1/ Get a cup of coffee. In this thread, I'll walk you thr…

2/

Recently, I watched 2 probability "mini-lectures" on YouTube by Nassim Taleb.

One ~10 min lecture covered SD and MAD. The other ~6 min lecture covered Fat Tails.

In these ~16 mins, @nntaleb shared so many useful nuggets that I had to write this thread to unpack them.

3/

For those curious, here are the YouTube links to the lectures:

SD and MAD (~10 min): https://t.co/0TwubymdE6

Fat Tails (~6 min): https://t.co/OoPnJLjPBN

4/

The first thing to understand is the concept of a Random Variable.

In essence, a Random Variable is a number that depends on a random event.

For example, when we roll a die, we get a Random Variable -- a number from the set {1, 2, 3, 4, 5, 6}.

5/

Every Random Variable has a Probability Distribution.

This tells us all the possible values the Random Variable can take, and their respective probabilities.

For example, when we roll a fair die, we get a Random Variable with this Probability Distribution:

6/

A fair die has a very simple Probability Distribution: there are only 6 possibilities, and all of them are equally likely (with probability 1/6 each).

What if our Random Variable is something more complicated?

For example, the height of a randomly chosen US adult.

7/

Now, we have more than 6 possibilities.

Any number between, say, 4 ft and 8 ft, is a possibility. There are infinitely many such numbers.

And they're not all equally likely. The extremes (4 ft, 8 ft) are rare. Most people fall in a narrow range around, say, 5.5 ft.

8/

The Gaussian Distribution is usually a good fit for this.

The average height (say, 5.5 ft) is the most likely scenario.

As we go further from the average on either side, the probabilities drop off sharply.

Like so:

9/

More precisely, the Y-axis above shows probability *densities*, not actual probabilities.

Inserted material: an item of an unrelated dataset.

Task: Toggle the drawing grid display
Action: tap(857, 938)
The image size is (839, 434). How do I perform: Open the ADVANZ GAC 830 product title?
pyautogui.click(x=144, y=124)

That is, we only look at height *ranges* (eg, 5 ft to 6ft), not individual heights.

For every such range, the area under the curve is the probability of lying in the range.

Like so:

10/

This is a wonderful connection between probability and geometry: we calculate probabilities by measuring areas under curves.

The total area under a probability density curve has to be 1, reflecting a 100% chance of an outcome between -infinity and +infinity.

11/

Given a distribution like this, we can ask 2 questions to try to understand it better:

First, what's the population *average*? (Also called *mean* or *expectation*, here 5.5 ft).

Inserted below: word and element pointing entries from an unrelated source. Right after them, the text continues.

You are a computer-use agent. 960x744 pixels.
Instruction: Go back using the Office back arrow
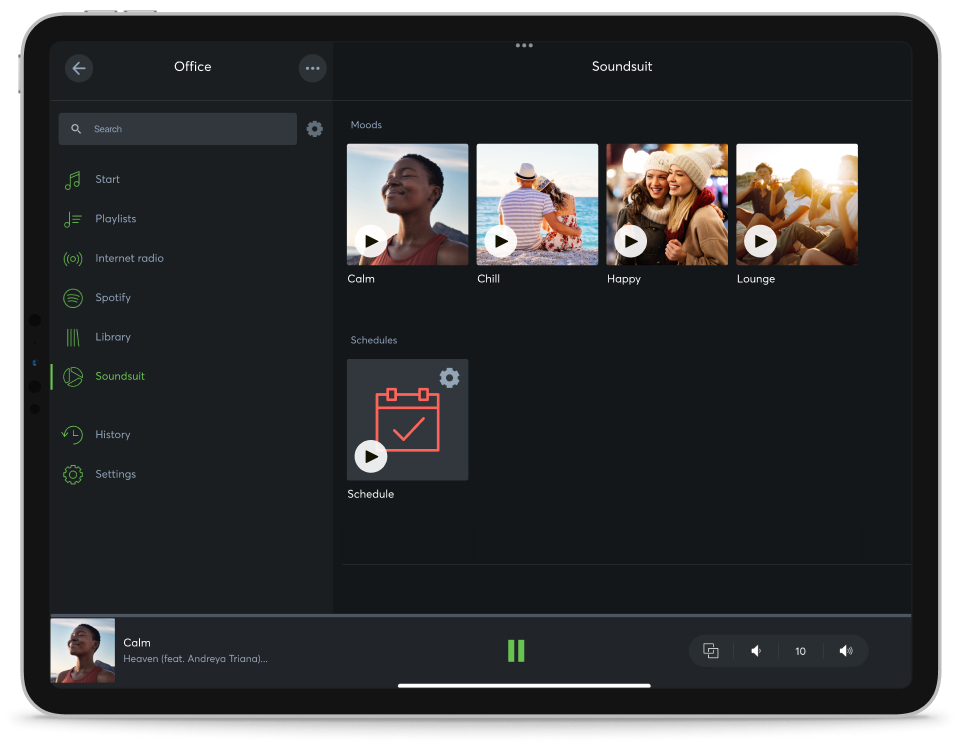click(79, 68)
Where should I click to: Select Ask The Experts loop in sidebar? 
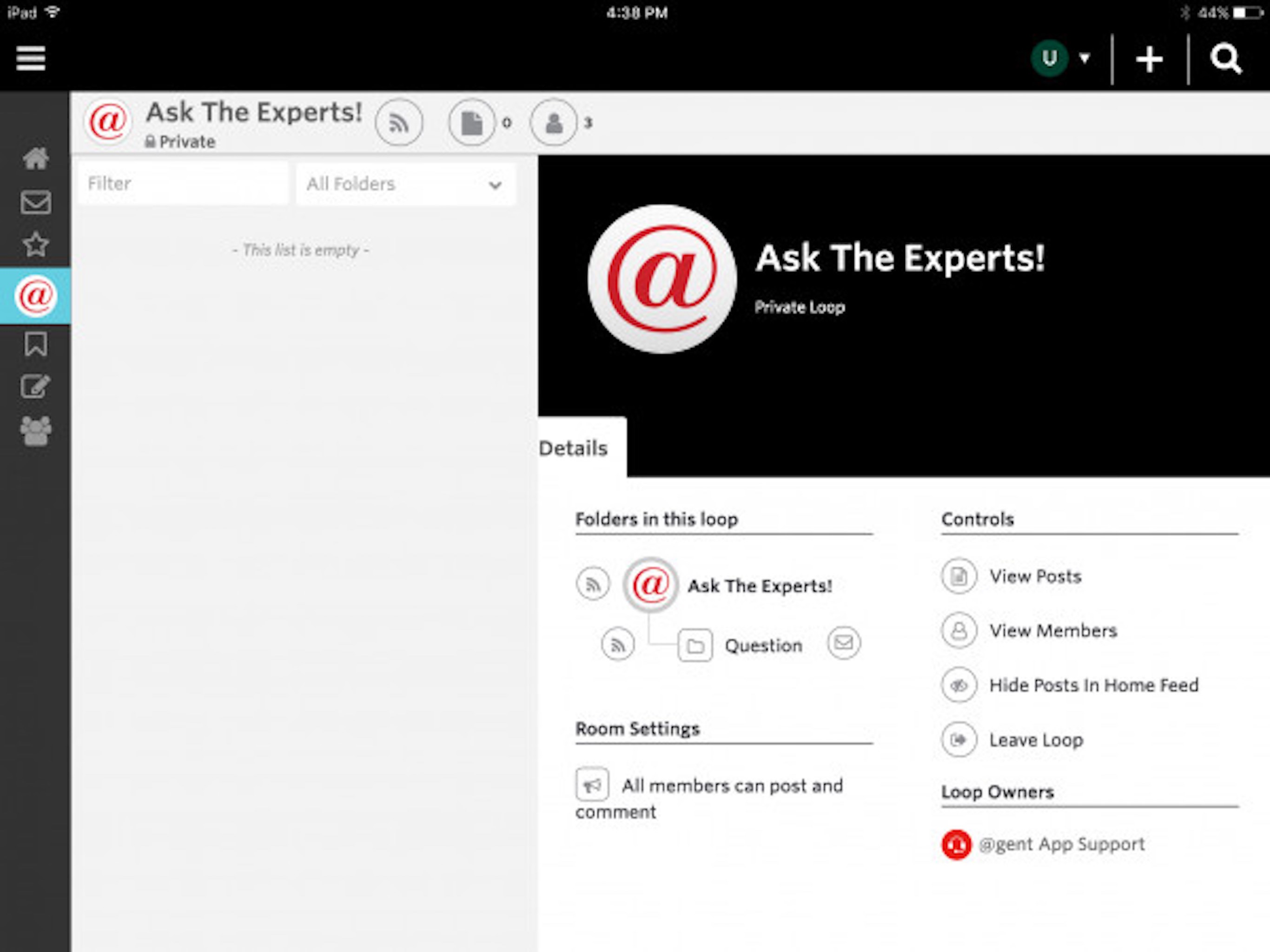tap(36, 296)
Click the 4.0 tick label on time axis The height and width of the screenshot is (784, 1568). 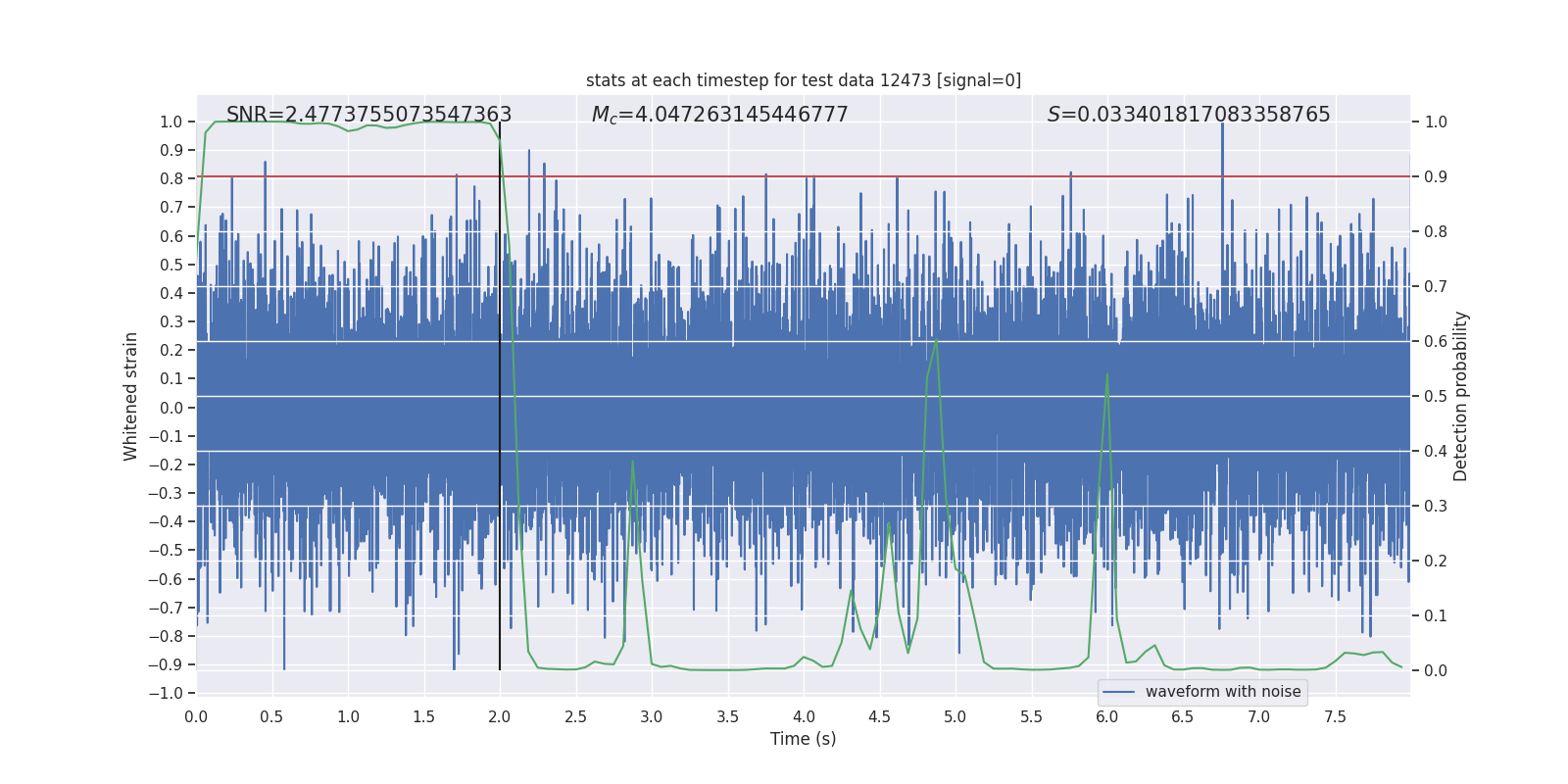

Second, by how much do individuals tend to *deviate* from this population mean?

12/

The first question -- calculating the population's mean -- is reasonably straightforward.

For a discrete distribution (like a die roll), we simply multiply every possible outcome by its probability, and add them all up:

13/

For a continuous distribution (like our Gaussian heights), we achieve the same thing by integrating the probability density function.

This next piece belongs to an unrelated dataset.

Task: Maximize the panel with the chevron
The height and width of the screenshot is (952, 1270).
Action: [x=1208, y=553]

(Don't worry too much if you don't get this math.)

14/

Now for the *deviations* from the mean.

The difficulty here is that individual samples can deviate both *positively* and *negatively* from the mean.

And the way we've defined the mean guarantees that these deviations will *exactly* cancel each other out.

15/

For example, with a die roll, a 4 (deviation +0.5) exactly cancels out a 3 (deviation -0.5).

Similarly, an abnormally tall person (height 6.4 ft, deviation +0.9 ft) cancels out an abnormally short person (height 4.6 ft, deviation -0.9 ft).

16/

So, adding up these deviations gets us to a grand total of exactly zero -- no matter what the underlying probability distribution.

To get around this positive/negative cancellation, we eliminate all negative deviations -- by transforming them into positive ones.

17/

Math offers 2 simple ways to transform a negative quantity into a positive one:

- Take the *absolute value* of the negative quantity, or
- *Square* the negative quantity.

The *absolute value* leads to MAD. *Squaring* leads to SD.

Formulas:

18/

For the Gaussian Distribution, MAD and SD are given by the formulas below.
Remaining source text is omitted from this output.